[GIVEN ENTRIES]:
------------------------------------------------

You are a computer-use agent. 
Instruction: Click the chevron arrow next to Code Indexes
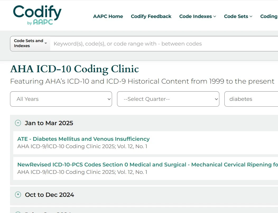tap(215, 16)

------------------------------------------------

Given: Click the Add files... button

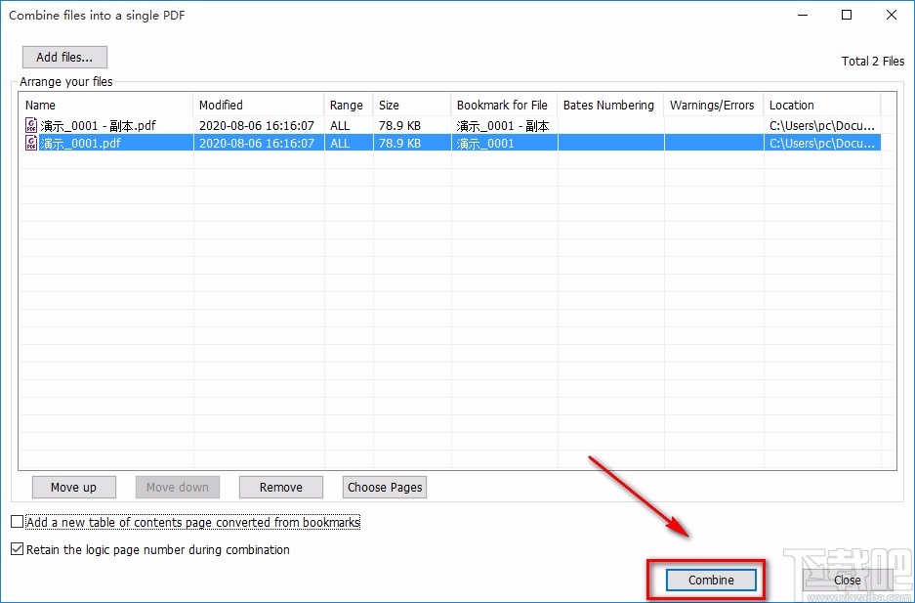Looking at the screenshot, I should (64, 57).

------------------------------------------------

[PROBLEM TO WORK ON]: Rewrite the items from the line with "You are a computer-use agent." up to and including the line with "tap(215, 16)", replacing "chevron arrow" with "dropdown arrow" and leaving everything else unchanged. Omit the pictures from your answer.

[TASK RESULT]:
You are a computer-use agent. 
Instruction: Click the dropdown arrow next to Code Indexes
tap(215, 16)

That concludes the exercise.